By the way, does your bleeding-rez variant formalize a way of local-deploying files of a Rez pkg for specific packages only? I didn't look very deeply but if it can do this out of the box, that's awesome.

bleeding-rez dosn't, but the rez-localz package does. Packages are self-contained, so it's literrally a copy of one folder to another. What that package does is just copy the packages Rez resolves for you.

Legacy Rez --- (and maybe bleeding-rez? not sure) -- insists on having a network share where packages live and are sourced from at all times. The path must always exist.

No that's not true. Rez, like Python's PYTHONPATH, searches for a package in a list of paths until it finds it. If a package is usually on \\network\package but that path isn't available, it'll search the next path, such as a local cache c:\mybackup\package. Both bleeding and vanillay Rez does that. rez-localz builds on that idea. Copying things from one of those locations onto your local drive.

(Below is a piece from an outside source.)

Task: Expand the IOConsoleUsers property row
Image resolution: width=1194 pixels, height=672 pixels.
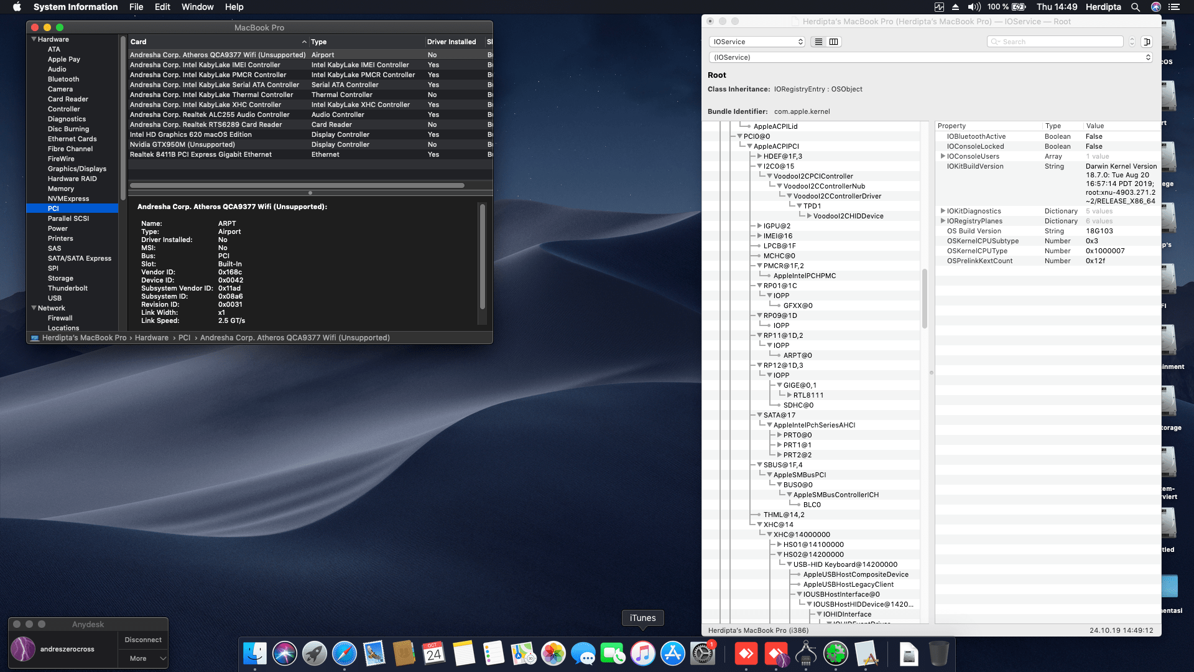Action: pos(944,156)
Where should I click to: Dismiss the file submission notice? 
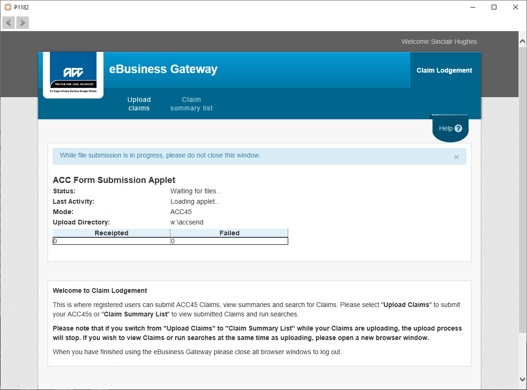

I would looooooove for Rez (or bleeding-rez ;)) to formalize a way of exposing a thirdparty package repository over HTTPS so you could just install packages from the internet as easily as people can distribute stuff in PyPi to pip-install straight, or how you can pip-install directly from a git repo url that has a pip-friendly setup.py file in it.

I actually started having a look at this, there's a lot of promise there, and much low hanging fruit. At the moment, there are two steps, (1) clone a prepared package off of GitHub/GitLab and (2) call build install on it. Those two could be combined, along with just documenting that "hey, you should upload to GitHub". Then we could just put all of them in one big list, like Scoop and even Conda, and there's the centralised package manager. :D

ps: Sorry for the crazy-long response. lol

Hah, no problem. :) I enjoy thinking about this problem. In any case, you've got the better understanding of Conda. If you type something up, I'd be happy to replace my definition of it in the README.